INSTRUCTIONS |
**a.** Please duplicate the part of the sofa passage that opens with the words containing "I was a single" and closes with "something to sit on.", word for word.
**b.** Go on with the sofa passage from the point where it stops.

— START OF SOURCE PASSAGE —

I get attached to things. Like really attached. Here’s an example. The sofa is going today. I’ve had this sofa over ten years.
This is the same sofa I’ve sat on day in and day out for a decade. I shared this sofa with my son when he was still small enough to want to sit right by me and have my arms around him. We watched films together, we talked about how he was feeling when he was being bullied in Primary school and agreed how to deal with it.
As a baby, my daughter slept next to me on the sofa while I watched TV. The kids fought on that sofa.
I was a single parent of a baby and an 8 year old. My relationship had just broken down and I was starting all over again. Thankfully I’d found somewhere for us to rent and it was part furnished. We didn’t have a lot but we had something to sit on.

— END OF SOURCE PASSAGE —
— START OF GIVEN INFORMATION —

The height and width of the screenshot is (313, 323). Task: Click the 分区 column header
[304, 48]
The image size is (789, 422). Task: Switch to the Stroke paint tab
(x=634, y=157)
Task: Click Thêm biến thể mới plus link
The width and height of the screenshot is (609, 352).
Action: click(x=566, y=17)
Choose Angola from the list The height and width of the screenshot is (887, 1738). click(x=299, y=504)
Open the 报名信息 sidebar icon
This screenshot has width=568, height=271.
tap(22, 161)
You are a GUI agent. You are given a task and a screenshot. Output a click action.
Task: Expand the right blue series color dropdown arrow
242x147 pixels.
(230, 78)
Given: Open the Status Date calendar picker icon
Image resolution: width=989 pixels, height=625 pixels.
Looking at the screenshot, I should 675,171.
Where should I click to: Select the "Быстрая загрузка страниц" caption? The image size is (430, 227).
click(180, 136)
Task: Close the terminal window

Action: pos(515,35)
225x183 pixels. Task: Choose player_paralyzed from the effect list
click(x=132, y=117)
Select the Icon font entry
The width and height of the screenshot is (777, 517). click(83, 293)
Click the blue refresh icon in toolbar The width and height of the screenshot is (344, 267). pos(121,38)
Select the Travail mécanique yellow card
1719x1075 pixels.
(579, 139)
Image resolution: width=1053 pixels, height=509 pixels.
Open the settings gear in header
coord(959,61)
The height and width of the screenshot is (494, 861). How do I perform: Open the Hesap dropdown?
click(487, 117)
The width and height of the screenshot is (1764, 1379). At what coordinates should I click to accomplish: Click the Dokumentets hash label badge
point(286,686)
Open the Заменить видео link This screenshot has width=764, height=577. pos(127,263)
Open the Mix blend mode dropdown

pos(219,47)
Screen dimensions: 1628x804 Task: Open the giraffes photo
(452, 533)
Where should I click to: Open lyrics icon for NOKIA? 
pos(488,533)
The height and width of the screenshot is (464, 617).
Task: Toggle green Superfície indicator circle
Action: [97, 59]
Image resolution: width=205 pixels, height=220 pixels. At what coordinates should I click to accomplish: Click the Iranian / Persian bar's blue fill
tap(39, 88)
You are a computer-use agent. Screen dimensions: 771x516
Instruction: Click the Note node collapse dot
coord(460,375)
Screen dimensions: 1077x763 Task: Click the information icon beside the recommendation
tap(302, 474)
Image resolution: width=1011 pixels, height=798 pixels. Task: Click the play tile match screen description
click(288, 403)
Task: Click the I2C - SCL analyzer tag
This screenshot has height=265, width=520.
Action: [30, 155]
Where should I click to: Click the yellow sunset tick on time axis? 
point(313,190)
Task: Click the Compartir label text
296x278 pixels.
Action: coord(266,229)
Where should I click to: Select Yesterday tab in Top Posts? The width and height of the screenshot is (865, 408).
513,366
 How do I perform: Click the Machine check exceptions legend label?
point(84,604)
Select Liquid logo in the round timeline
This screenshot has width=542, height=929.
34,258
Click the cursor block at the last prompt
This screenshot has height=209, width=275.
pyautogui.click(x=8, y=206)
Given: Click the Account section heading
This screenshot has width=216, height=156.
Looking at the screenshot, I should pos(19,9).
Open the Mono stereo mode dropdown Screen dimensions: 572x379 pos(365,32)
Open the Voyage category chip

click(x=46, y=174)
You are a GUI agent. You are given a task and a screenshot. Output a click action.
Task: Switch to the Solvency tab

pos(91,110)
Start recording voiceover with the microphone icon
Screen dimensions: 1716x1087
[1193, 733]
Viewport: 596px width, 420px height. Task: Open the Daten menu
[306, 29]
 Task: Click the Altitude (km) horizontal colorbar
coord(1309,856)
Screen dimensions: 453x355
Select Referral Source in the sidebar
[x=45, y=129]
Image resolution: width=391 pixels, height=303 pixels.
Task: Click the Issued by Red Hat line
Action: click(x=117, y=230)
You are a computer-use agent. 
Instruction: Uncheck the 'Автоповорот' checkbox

— END OF GIVEN INFORMATION —

TASK RESPONSES |
**a.**
I was a single parent of a baby and an 8 year old. My relationship had just broken down and I was starting all over again. Thankfully I’d found somewhere for us to rent and it was part furnished. We didn’t have a lot but we had something to sit on.

**b.**
That sofa wasn’t just a peice of furniture it was our new start. It was somewhere I shared precious time with my children, problems were shared and solved, secrets were revealed and I had one of my last cuddles with big dog on that couch. It’s a small thing and a big thing at the same time. I attach importance and feelings to inanimate objects. I believe that everything has an energy and a memory. That might sound airy fairy but I like to think that sofa knows what an important role it played in our family. When you have nothing, two small kids and no money things like having a sofa hold huge importance.
Today we’ve been gifted a new sofa. Not new from the shop but new for us. Our old sofa with its broken arms and cushions that have given way, will go to the tip. It’s at least twenty years old. Hopefully the new sofa will no longer mean drawing the short straw to see who has to put their hand down the hole to retrieve the remote control or fight over who has to sit on the collapsed end.
Yes. This is a blog post about a sofa but it’s also a blog post about being grateful for the small things and realising how much joy and love you have in your life. Saying goodbye (literally, I will cry too) to the sofa today has made me think about how far my family has come, together, how happy we are and how much love we have for each other.
Thank you sofa.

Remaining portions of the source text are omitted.